ACCC clears copper for the NBN

Party like it's 2005

The ACCC has rubber-stamped the agreements needed to let nbnTM absorb Telstra's copper for fibre-to-the-node (FTTN) broadband.

The approval of the deal means nbnTM can take ownership of Telstra’s copper and HFC networks for the government's multi-technology model broadband delivery.

“Using existing infrastructure means we can build the nbn network sooner and at less cost to taxpayers than originally anticipated. What’s more, all the technologies being used in the nbn network can be upgraded to deliver even faster speeds and greater capacity when consumer demand calls for it,” said nbnTM chief Bill Morrow, in a statement.

The company is already building the FTTN component of the network, with work under way for the first 400,000 premises. The first of these will start coming online this year.
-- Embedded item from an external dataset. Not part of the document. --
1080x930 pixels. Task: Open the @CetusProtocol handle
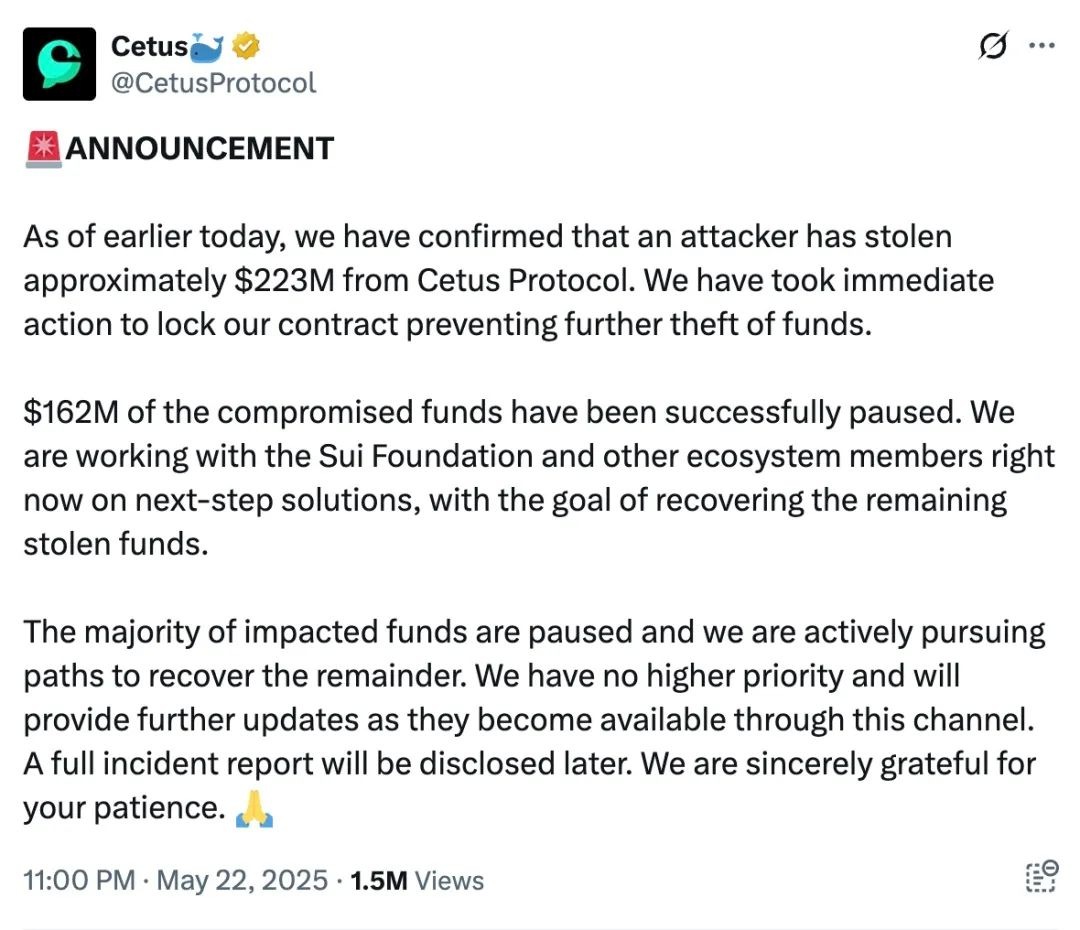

HFC remains on track for a commercial launch in 2016.

The ACCC also approved the migration plan for moving people off copper for landlines.

“The revised Migration Plan will better protect consumers from premature disconnection of their phone and internet services,” ACCC Chairman Rod Sims said.

“However, consumers should act early when it is time for their region to migrate as connecting to the NBN is not automatic.”

“If you want to keep your landline phone and internet services, you should place an order for an NBN service by the disconnection date for your region as your current services will eventually be permanently disconnected,” Mr Sims said.

The ACCC advised citizens to promptly investigate how the nbn roll out in their area will affect their phone and internet services.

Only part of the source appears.